How Saudi Aramco plans to fight Tesla and slow down electric vehicle progress

Big Oil isn't ready to cede the automotive market to companies like Tesla. After all, vehicle electrification poses a potential threat to their business. Just how serious is that threat? Wood Mackenzie, one of the world’s most influential oil consultancies, forecasts (via Financial Times) that oil demand will peak within 20 years due to a "tectonic" shift in the transport sector as electric vehicles gain traction.

Above: A Tesla parked in front of oil wells (Image: Tesla Owner)

Some oil companies, like Shell and BP, have started to pivot in order to address these changes. They've begun to embrace an "energy transition" and, in some cases, even bet on electric vehicle charging. However, the Financial Times notes that others, like Saudi Aramco, have grown "more hesitant... [and] have pushed back against the idea that demand for their primary products could stop growing."

Furthermore, according to the Wall Street Journal, Saudi Aramco is "trying to protect its market share by slowing a potential exodus to electric vehicles." How? It's reported that, "the world’s largest oil company has 30 engineers working away in [a] Detroit suburb on a project that sounds counterintuitive: an engine that burns less oil."

Above: At this year's Detroit Auto Show, CNET reported on a prototype Achates engine that Aramco plans to test in a fleet of its vehicles (Youtube: Roadshow)

It turns out that Saudi Aramco is working to "build better combustion engines as electric cars threaten market share of vehicles running on gas [and] diesel." To that end, "David Cleary, head of Saudi Aramco’s Detroit Research Center, said the company’s goal with its research is to preserve the market for fuel." 

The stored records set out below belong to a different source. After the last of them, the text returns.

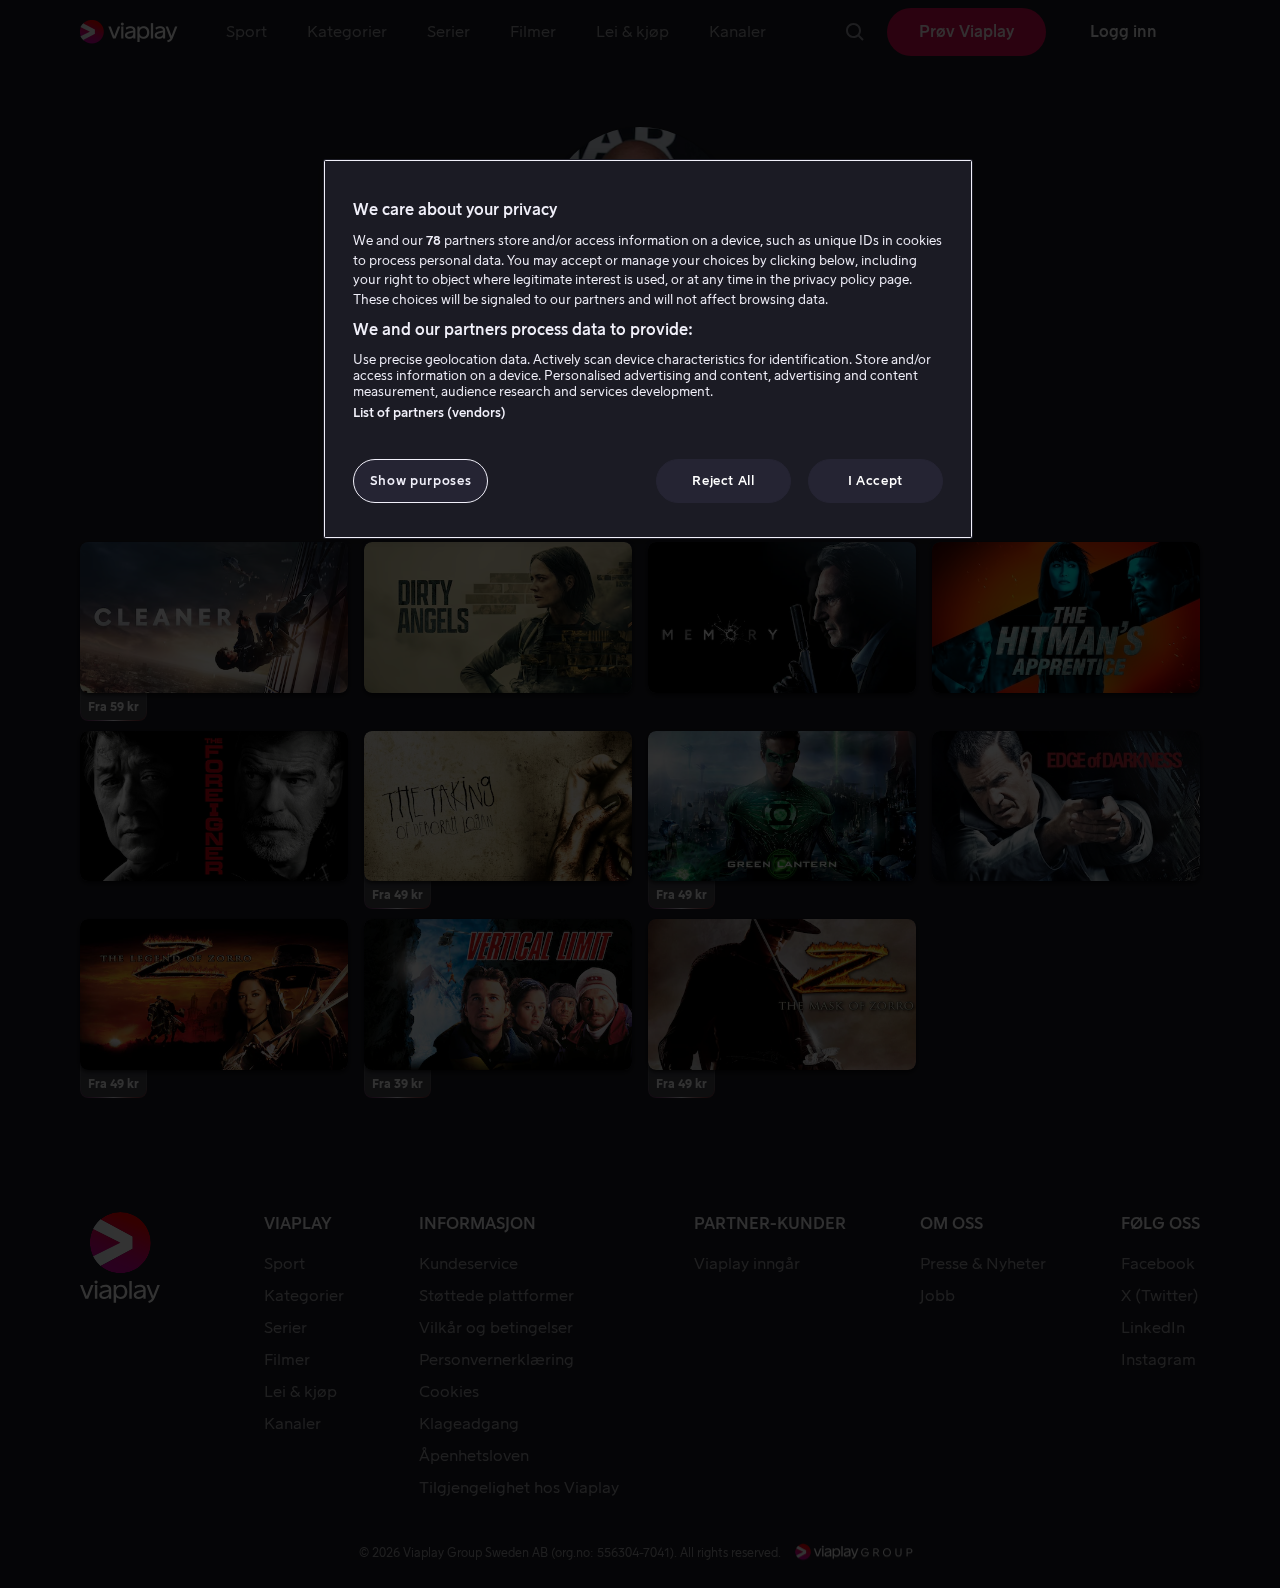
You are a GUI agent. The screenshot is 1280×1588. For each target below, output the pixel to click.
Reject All (723, 480)
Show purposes (420, 480)
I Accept (875, 480)
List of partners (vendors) (429, 412)
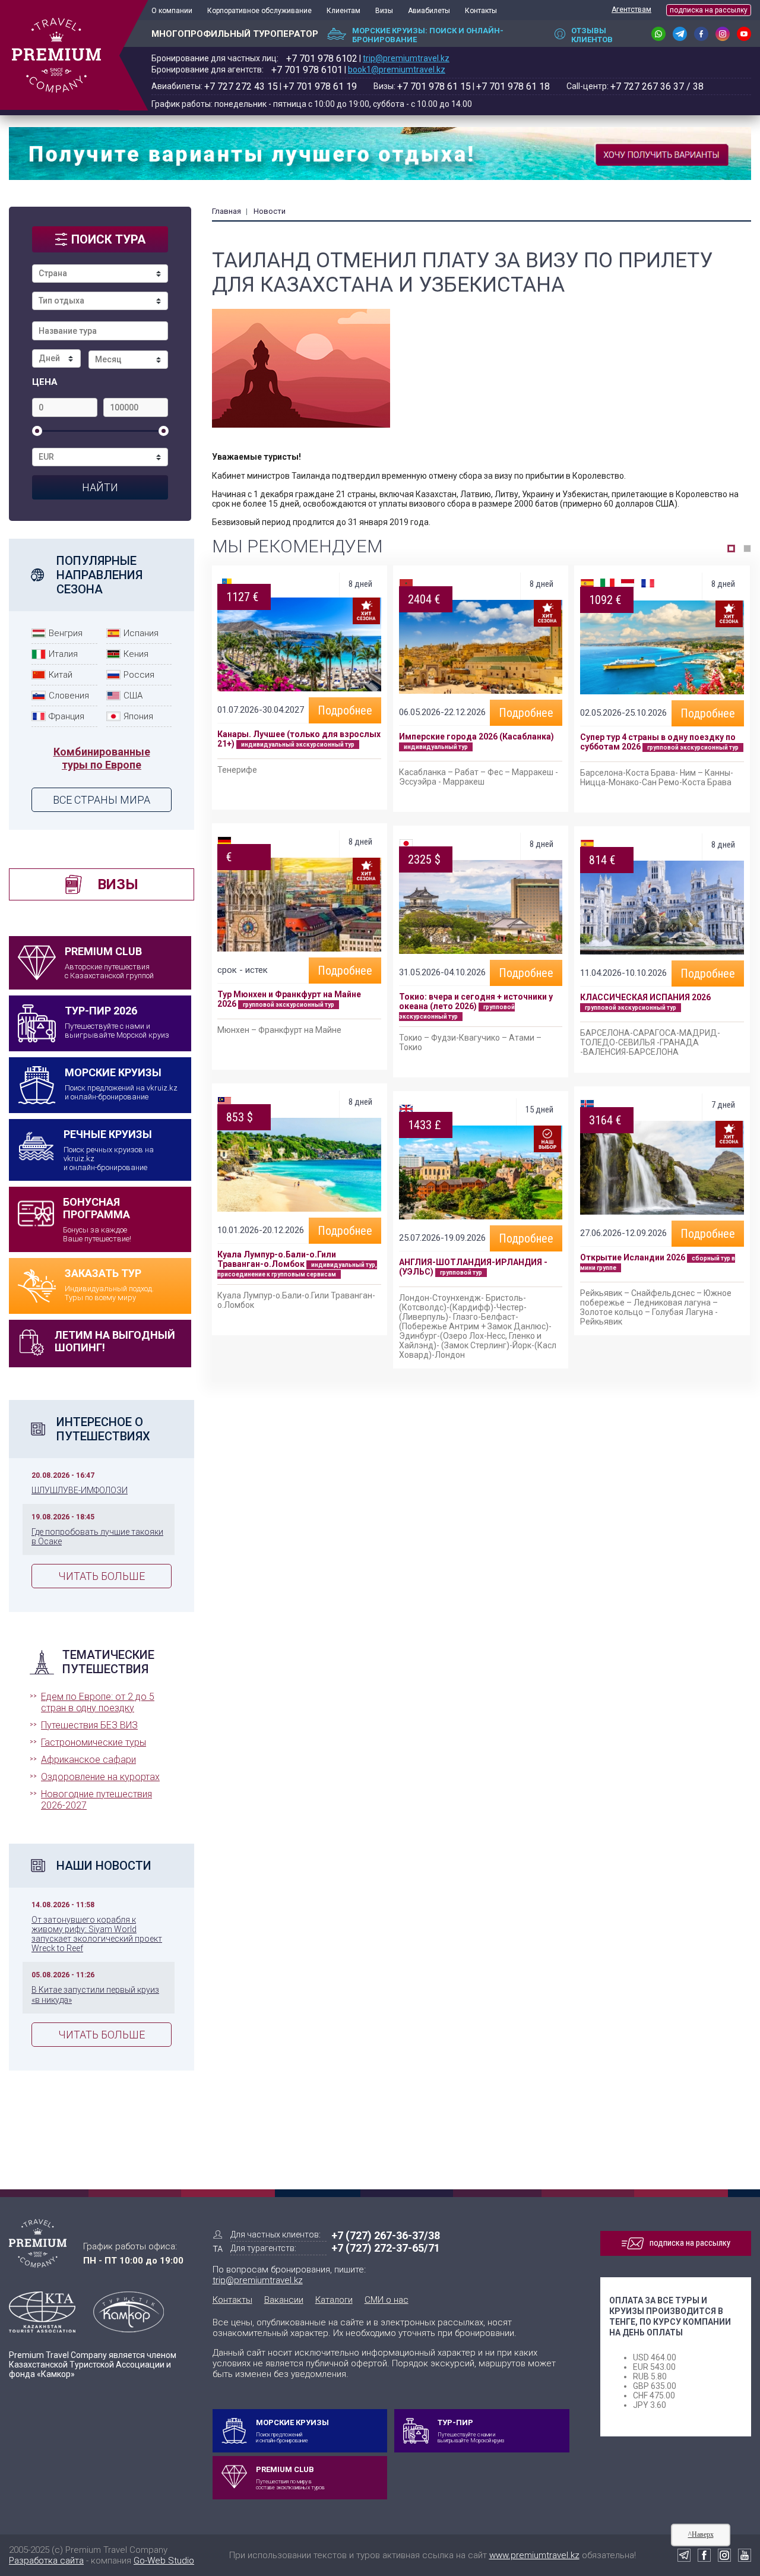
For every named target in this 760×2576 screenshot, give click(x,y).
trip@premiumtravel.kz (406, 58)
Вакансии (283, 2299)
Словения (69, 695)
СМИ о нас (386, 2299)
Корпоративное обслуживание (259, 11)
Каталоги (334, 2299)
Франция (66, 716)
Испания (141, 633)
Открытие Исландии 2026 (632, 1257)
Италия (63, 654)
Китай (60, 674)
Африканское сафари (88, 1759)
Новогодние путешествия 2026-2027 (96, 1799)
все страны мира (101, 800)
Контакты (481, 11)
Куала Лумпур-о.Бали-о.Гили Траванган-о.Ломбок (276, 1259)
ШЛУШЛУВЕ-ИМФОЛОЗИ (79, 1490)
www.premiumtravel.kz (534, 2555)
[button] (731, 548)
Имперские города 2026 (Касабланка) (476, 736)
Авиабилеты (429, 11)
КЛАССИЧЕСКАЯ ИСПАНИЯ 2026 (645, 997)
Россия (139, 674)
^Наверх (701, 2534)
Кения (136, 654)
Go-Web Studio (164, 2560)
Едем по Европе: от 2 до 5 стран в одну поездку (97, 1702)
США (133, 695)
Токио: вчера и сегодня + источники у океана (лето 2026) (476, 1001)
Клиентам (343, 11)
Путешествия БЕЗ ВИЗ (89, 1725)
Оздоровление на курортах (100, 1776)
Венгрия (66, 633)
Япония (138, 716)
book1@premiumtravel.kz (396, 69)
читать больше (101, 1576)
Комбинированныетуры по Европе (101, 758)
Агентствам (631, 9)
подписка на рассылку (709, 10)
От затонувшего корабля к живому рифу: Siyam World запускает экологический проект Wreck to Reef (96, 1934)
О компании (171, 11)
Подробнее (345, 710)
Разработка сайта (46, 2560)
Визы (384, 11)
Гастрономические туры (93, 1742)
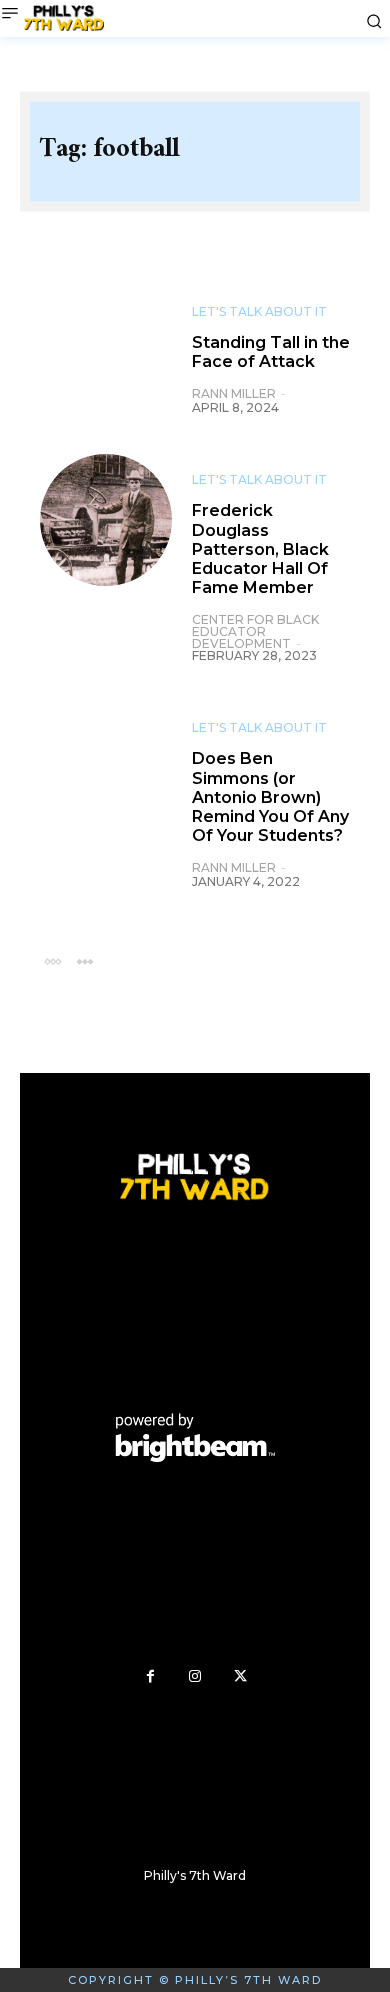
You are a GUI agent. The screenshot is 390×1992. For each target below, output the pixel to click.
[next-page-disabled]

Mr. Cleary says, "We are trying to get technology into production, and we want to be very fast." In response to Saudi Aramco's efforts, oil economist Phil Verleger notes, "If they can make engines more efficient, they can slow the loss of market share."

Above: A look at the internal combustion engine (Image: Wikipedia Commons)

“Why is this the right thing to do?” asked Mr. Cleary rhetorically. “We are going to be using internal combustion engines. Let’s make them better.”